- [Task requirements]: Retype word for word the stretch of entries below from the line that has "Click the profile completion progress bar" through the line that has "Image resolution: width=461", and omit the pictures.

- [The input]:
↓
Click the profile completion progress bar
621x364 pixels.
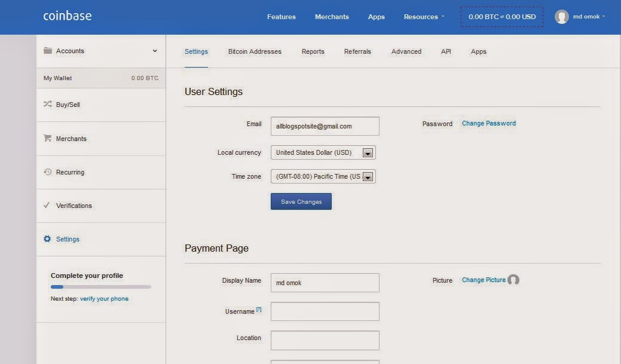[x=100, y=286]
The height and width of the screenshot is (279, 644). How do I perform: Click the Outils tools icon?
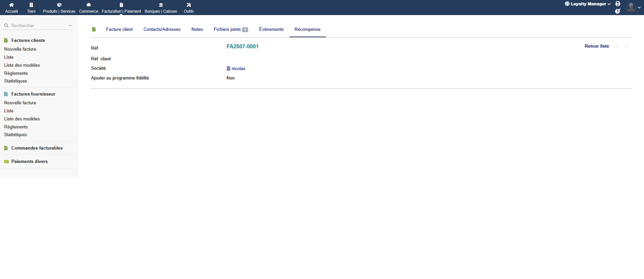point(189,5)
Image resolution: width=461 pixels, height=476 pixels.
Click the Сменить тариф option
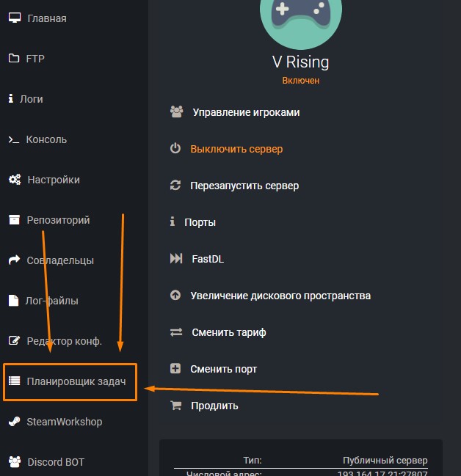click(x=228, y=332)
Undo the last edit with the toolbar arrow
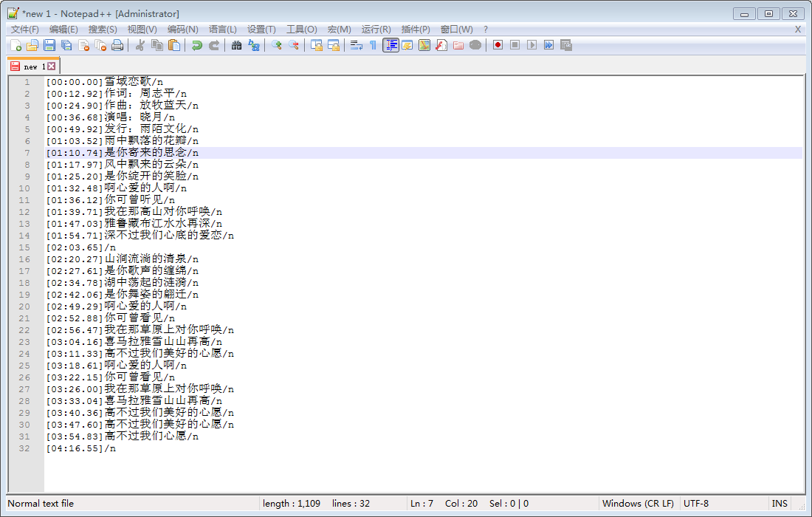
↑
↓
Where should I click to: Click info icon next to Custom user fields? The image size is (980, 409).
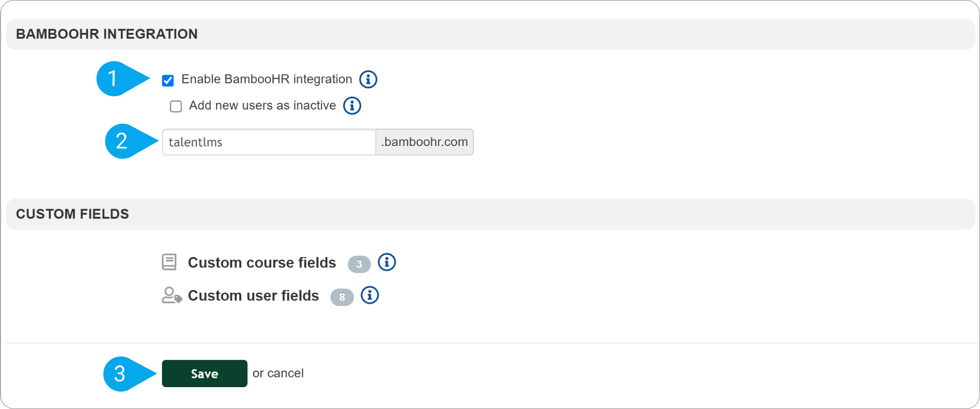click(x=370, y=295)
↑
- [Task result]:
Click the profile completion progress bar
621x364 pixels.
[x=100, y=286]
The height and width of the screenshot is (279, 644). How do I perform: Click the Outils tools icon?
point(189,5)
Image resolution: width=461 pixels, height=476 pixels.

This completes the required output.